Problem to work on. Exactly and only the lines from the one with "At what coordinates" through the last line of the records need to be set down; please skip the pictures.

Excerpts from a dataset
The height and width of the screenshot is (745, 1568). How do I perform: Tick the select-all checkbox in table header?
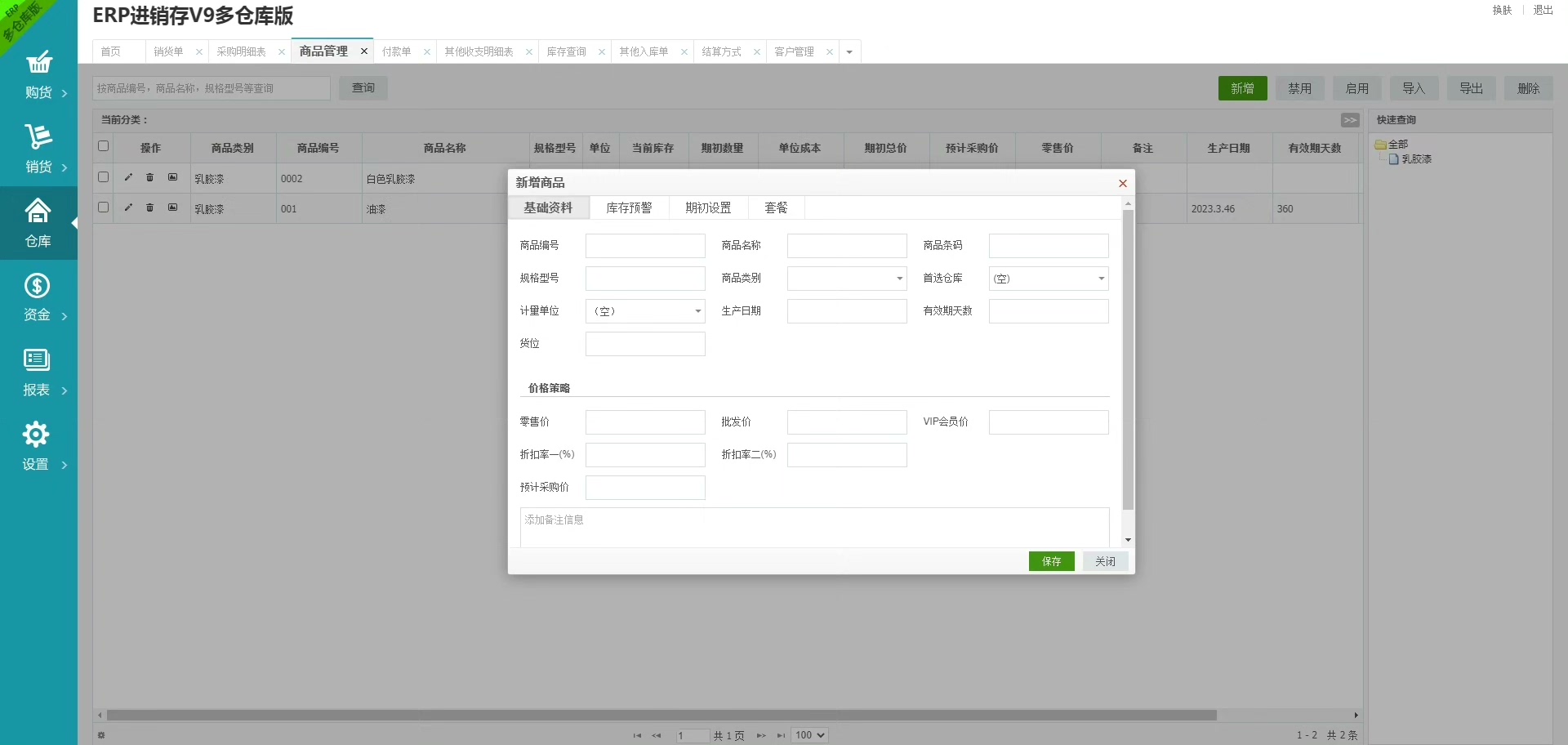103,146
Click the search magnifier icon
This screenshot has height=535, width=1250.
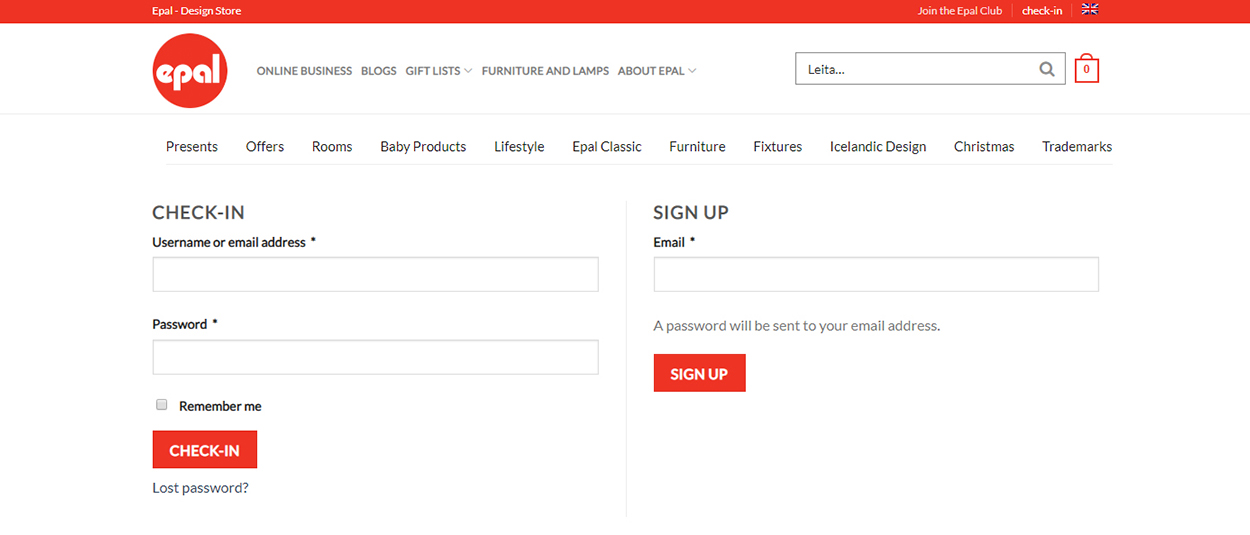1047,69
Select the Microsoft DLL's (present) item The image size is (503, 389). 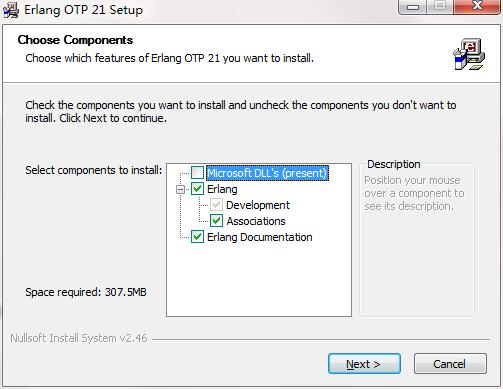267,173
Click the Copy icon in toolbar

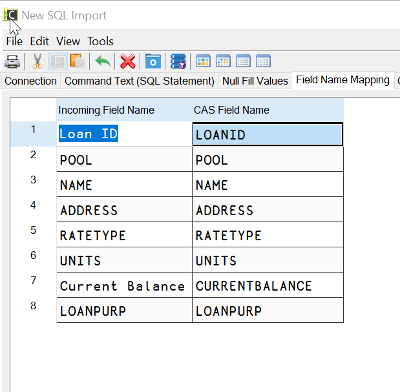tap(58, 62)
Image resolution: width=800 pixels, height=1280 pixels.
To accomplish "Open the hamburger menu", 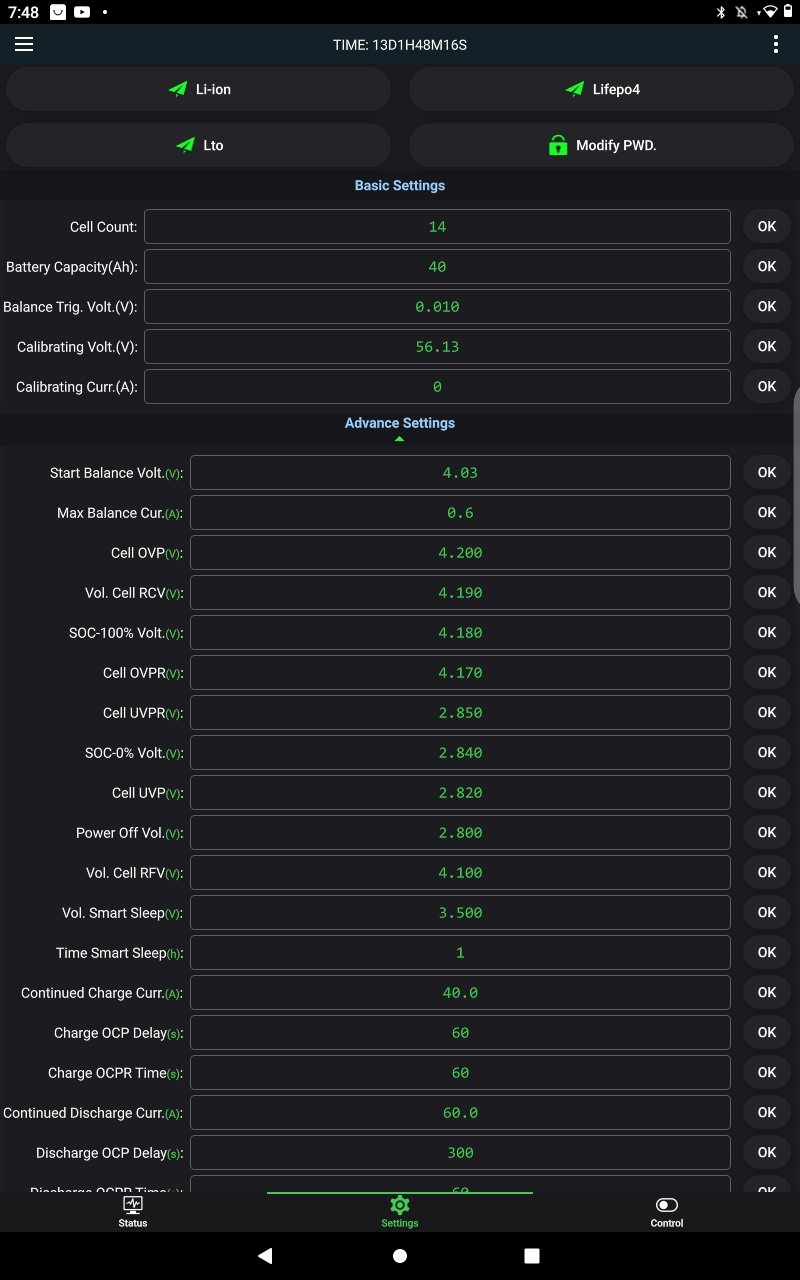I will point(24,44).
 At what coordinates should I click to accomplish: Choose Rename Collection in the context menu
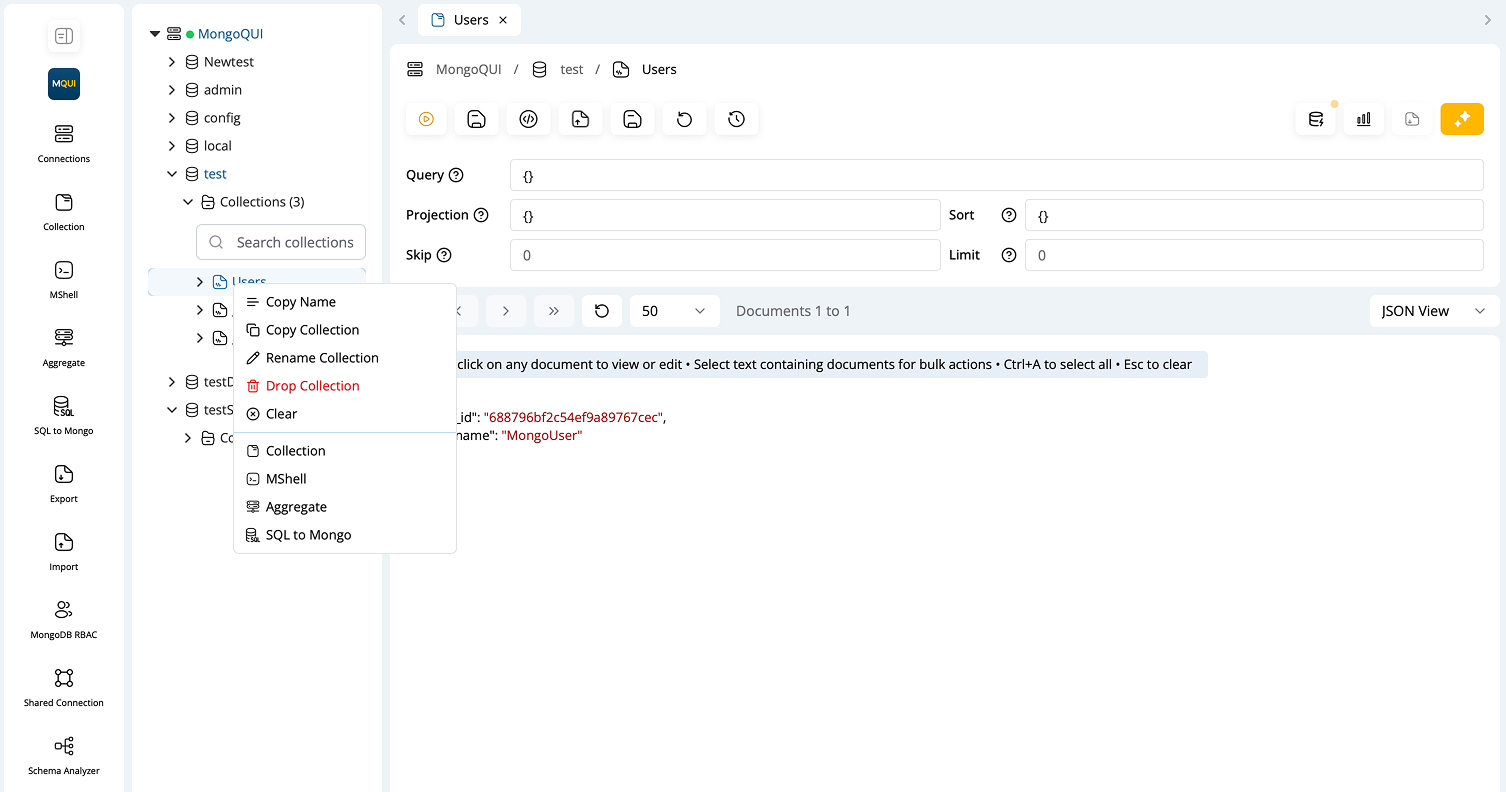321,358
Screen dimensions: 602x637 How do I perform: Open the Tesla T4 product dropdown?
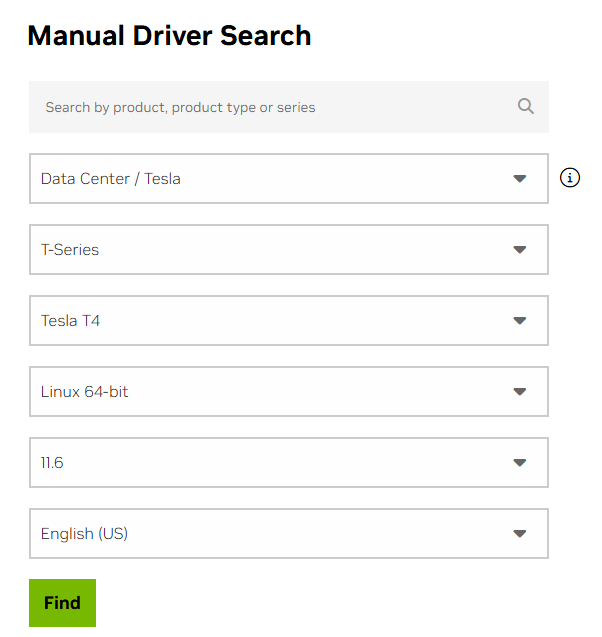pos(288,321)
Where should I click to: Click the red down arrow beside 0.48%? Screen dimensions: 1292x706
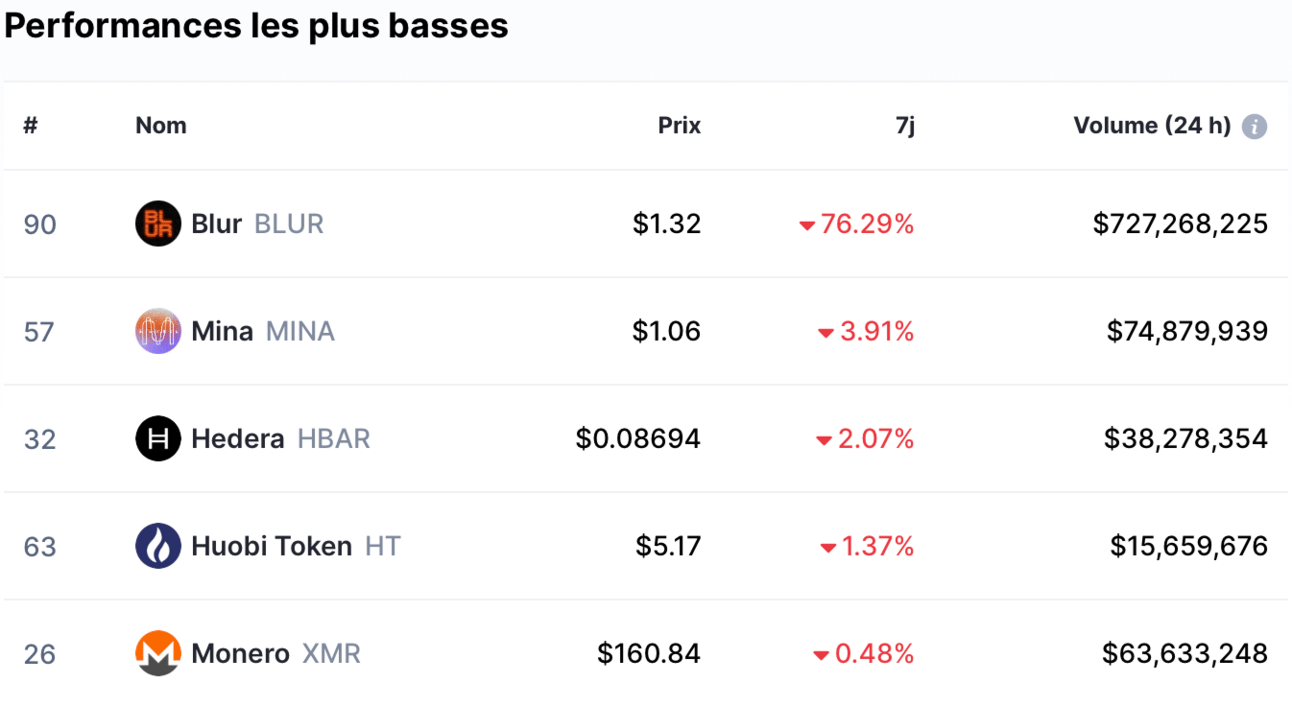tap(821, 656)
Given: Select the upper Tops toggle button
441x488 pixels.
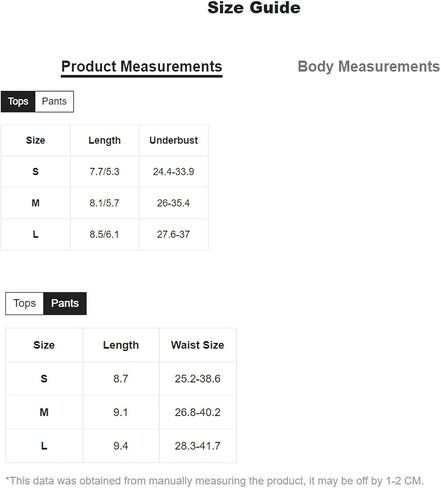Looking at the screenshot, I should click(x=18, y=101).
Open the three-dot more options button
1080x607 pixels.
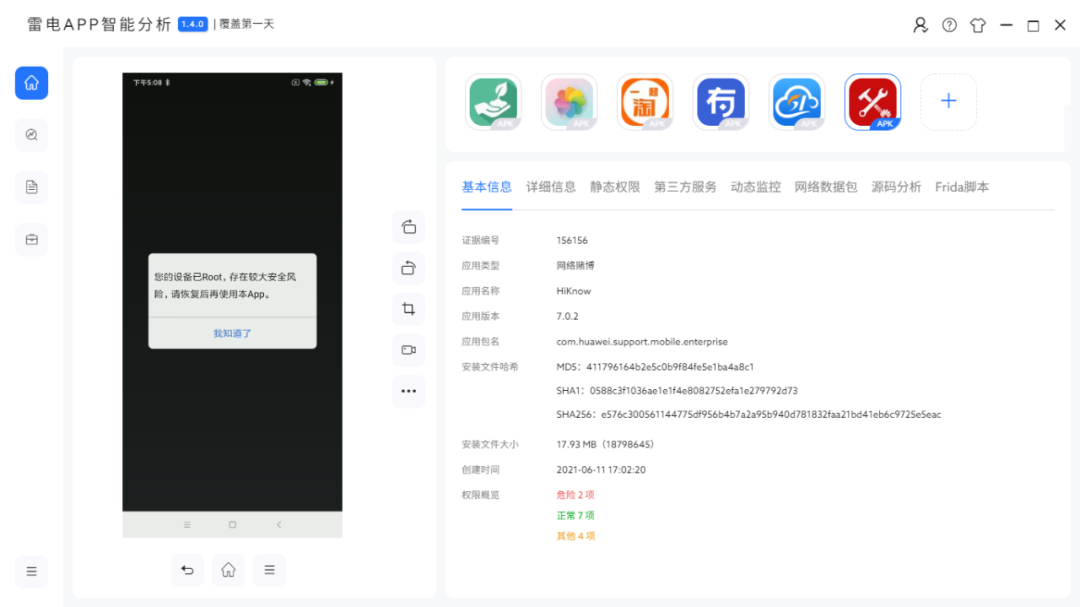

Task result.
 At what coordinates should I click to accomplish: Choose Rename Collection in the context menu
321,358
Screen dimensions: 602x637 How do I perform: Open the Tesla T4 product dropdown?
pos(288,321)
Where should I click to: Click the red down arrow beside 0.48%? Screen dimensions: 1292x706
tap(821, 656)
Given: Select the upper Tops toggle button
441x488 pixels.
Looking at the screenshot, I should click(x=18, y=101).
Open the three-dot more options button
1080x607 pixels.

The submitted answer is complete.